At this point, the potential benefits of coworking spaces are well known, so much so that they’re practically common sense. To start, coworking spaces promote casual encounters between employees of different fields, creating a forum in which to quickly bounce ideas back and forth. This turns the office into a collective brainstorming session helping to create quicker, more efficient solutions.
Greater interaction can also provide networking opportunities for businesses. Working in close proximity to people in other fields that share similar values means your product will be the first in mind when neighbors need a service. Essentially, this creates a system with client-procurement and marketing included in the rent.
Finally, joining forces with other startups enables a buying power to get office space in locations that wouldn’t typically be available to small businesses. A better location means a higher profile, closer access to economic trailblazers, and more desirable places for employees to go when off the clock.
With all of these benefits, it makes sense that coworking facilities have expanded so rapidly in such a short amount of time. But one type of business has been slow to embrace the trend: architecture. There are of course good reasons for this. Architecture offices require a unique set of technologies to create the drawings and models that aid in the design process, which traditional coworking spaces typically don’t offer. And while larger firms have the capital to purchase fleets of their own plotters, laser cutters, 3D printers, and so on, smaller firms often have to outsource these jobs or learn to go without.
Existing coworking facilities, such as, WeWork, Nextspace, or Impact HUB, have already begun developing and marketing their own identities as creative centers filled with up-and-coming-businesses, and some have begun to cater their services to a particular field, such as Amata Office Solutions, which operates several coworking spaces near courthouses that provide legal tools, such as docket and paralegal services, for law-associated businesses. An architectural coworking space could work similarly, providing the necessary tools included in the cost of the rent.
Luckily for us, one company is already trying to make that happen for architecture: BIG Oakland (standing for Building Industry Gathering), which could soon be California's first coworking space specific to the architecture, engineering and construction community. BIG will feature a dedicated drop-in space with a receptionist and stocked meeting rooms where architects can invite clients, and a full design library staffed by a professional librarian. The office will also include access to industry software including Revit, oversized plotters, scanners, pinup walls and model building space.

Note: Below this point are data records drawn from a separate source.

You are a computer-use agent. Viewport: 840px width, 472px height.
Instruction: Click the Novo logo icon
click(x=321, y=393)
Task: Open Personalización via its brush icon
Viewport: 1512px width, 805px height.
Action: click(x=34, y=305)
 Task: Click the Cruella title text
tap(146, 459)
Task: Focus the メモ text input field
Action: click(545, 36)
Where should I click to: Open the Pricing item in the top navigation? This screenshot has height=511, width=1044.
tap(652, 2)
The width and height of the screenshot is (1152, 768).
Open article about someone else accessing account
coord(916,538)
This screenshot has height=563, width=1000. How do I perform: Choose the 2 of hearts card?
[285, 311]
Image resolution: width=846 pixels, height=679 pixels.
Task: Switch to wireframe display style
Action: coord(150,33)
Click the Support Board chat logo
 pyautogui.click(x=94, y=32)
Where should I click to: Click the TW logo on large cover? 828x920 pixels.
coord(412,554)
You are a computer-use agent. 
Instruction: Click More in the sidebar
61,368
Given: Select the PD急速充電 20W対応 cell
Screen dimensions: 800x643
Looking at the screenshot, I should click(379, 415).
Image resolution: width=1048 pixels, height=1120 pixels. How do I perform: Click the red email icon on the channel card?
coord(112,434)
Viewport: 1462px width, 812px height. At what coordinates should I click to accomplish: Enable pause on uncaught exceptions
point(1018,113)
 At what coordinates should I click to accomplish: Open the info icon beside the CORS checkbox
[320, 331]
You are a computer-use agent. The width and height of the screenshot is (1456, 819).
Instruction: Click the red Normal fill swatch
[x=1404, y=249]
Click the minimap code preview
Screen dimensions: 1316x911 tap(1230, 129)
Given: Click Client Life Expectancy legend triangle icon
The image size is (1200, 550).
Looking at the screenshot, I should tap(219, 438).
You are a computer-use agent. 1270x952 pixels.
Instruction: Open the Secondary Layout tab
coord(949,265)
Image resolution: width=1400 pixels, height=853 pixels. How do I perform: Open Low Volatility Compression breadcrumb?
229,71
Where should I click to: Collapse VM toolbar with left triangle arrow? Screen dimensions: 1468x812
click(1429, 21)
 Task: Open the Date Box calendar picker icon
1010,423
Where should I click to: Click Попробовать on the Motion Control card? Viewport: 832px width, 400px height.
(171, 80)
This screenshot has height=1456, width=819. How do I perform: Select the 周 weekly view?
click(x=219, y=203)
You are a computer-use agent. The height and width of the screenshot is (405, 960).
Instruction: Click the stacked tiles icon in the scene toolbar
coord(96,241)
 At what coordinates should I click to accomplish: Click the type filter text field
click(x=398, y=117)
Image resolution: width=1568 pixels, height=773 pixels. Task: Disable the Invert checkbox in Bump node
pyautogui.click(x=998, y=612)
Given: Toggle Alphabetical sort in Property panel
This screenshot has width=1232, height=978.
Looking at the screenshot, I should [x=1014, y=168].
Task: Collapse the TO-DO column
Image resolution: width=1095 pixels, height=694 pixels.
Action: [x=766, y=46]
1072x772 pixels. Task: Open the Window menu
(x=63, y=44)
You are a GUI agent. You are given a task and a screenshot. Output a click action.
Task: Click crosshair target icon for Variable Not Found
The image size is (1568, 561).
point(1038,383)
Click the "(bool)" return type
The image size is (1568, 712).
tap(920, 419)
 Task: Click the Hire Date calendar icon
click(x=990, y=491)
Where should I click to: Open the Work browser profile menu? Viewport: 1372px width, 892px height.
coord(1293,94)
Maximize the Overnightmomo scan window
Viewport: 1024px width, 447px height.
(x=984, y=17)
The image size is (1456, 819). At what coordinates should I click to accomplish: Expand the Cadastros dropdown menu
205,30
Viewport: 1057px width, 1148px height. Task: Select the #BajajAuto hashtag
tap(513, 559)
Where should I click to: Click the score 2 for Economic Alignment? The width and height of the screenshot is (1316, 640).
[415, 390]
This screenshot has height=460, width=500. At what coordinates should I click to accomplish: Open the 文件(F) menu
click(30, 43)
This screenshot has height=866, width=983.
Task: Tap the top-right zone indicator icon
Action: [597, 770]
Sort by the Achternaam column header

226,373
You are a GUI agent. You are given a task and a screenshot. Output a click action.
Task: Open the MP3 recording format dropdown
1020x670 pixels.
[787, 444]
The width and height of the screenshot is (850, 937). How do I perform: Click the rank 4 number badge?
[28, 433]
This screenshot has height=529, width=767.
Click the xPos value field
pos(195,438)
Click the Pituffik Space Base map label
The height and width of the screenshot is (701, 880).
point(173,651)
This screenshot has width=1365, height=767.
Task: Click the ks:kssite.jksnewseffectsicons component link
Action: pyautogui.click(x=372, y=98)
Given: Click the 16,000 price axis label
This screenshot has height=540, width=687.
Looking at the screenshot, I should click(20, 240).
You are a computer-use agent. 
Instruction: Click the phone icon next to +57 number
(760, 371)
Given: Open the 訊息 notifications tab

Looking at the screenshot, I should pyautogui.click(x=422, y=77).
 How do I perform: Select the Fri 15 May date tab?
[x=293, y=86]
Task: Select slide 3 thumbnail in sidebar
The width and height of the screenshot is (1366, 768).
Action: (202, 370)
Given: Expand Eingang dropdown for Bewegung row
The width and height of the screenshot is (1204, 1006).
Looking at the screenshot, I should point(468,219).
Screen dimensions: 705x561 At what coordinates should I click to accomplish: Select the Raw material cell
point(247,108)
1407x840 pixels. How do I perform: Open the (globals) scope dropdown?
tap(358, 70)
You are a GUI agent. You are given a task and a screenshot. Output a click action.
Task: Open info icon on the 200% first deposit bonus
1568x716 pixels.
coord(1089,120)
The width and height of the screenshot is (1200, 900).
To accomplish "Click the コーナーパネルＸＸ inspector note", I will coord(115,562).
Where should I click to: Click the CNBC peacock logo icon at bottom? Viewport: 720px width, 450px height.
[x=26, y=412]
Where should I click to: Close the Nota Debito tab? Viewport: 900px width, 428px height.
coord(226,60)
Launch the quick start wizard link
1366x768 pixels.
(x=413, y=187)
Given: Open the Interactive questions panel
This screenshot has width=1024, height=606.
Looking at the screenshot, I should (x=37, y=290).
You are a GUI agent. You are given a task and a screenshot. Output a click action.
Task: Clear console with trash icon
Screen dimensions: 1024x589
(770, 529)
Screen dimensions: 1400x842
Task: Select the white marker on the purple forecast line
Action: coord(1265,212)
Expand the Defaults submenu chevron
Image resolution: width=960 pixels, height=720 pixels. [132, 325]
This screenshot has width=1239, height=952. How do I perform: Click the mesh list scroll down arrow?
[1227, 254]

The project is currently going through an early stage of funding on Kickstarter, which BIG Oakland is hoping to use as leverage in attracting larger investments from institutions. The building for the facility has not yet been selected, as contributions to the campaign will help produce promotional materials and help to gather private investments to begin the process of turning traditional space into coworking space. BIG Oakland currently predicts a tiered system of rates to use its facilities, with a low-level tier of limited drop-in use at about $150/month, unlimited drop-in use at about $300/month, and a dedicated customizable work area with locking storage at about $600/month.
As many architects, perhaps inspired by Jane Jacobs, are known to profess, public space is improved by the number of casual interactions one has. And as coworking spaces around the globe have shown, work space, as well, can be improved by this phenomenon. Isn’t it time to bring the benefits of a strong working community to architects, too?